Pouvez-vous extraire des entrées chaque ligne contenant le mot « Select » ?
═══ ENTRÉES FOURNIES ═══
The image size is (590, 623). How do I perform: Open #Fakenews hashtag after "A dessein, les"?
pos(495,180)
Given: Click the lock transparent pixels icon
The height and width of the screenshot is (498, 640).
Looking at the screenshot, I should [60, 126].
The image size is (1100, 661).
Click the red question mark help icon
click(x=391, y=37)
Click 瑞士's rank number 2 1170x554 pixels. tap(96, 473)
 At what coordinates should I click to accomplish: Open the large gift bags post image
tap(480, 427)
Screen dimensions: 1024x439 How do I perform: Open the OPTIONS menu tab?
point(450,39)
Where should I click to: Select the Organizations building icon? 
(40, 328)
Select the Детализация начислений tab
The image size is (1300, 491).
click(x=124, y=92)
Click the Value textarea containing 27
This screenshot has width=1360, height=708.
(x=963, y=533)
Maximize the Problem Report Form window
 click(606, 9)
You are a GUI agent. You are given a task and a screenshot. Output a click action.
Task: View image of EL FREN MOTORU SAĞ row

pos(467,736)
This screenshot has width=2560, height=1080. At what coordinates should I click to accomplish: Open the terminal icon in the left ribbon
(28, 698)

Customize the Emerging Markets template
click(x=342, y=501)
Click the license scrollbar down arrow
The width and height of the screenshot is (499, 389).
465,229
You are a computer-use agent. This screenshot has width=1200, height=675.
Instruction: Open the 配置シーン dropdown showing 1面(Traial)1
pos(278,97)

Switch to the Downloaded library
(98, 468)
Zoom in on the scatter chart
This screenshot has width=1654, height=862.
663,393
═══
_RÉSULTAT DE LA TÂCHE_:
Where should I click to: Select the Organizations building icon? 
Select the Детализация начислений tab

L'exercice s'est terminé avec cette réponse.